## Your instructions
Print the listing below verbatim, passing over each picture.

:::::

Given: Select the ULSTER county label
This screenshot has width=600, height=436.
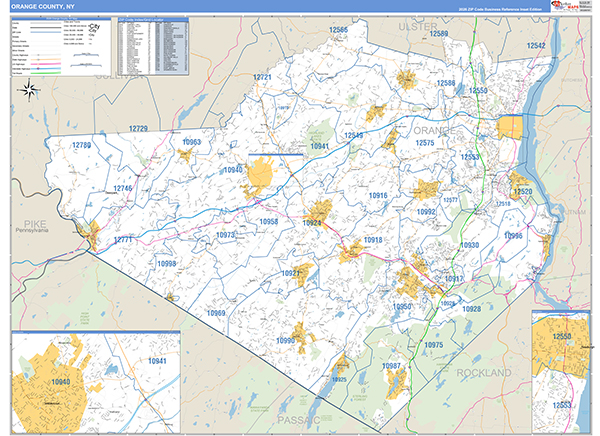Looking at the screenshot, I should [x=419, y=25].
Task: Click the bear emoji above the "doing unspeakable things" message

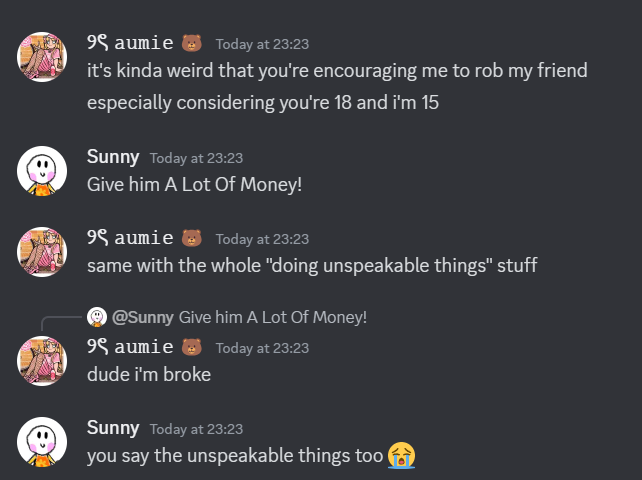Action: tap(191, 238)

:::::

## Written answer
Given: Select the ULSTER county label
This screenshot has width=600, height=436.
Looking at the screenshot, I should [x=419, y=25].
Task: Click the bear emoji above the "doing unspeakable things" message

Action: tap(191, 238)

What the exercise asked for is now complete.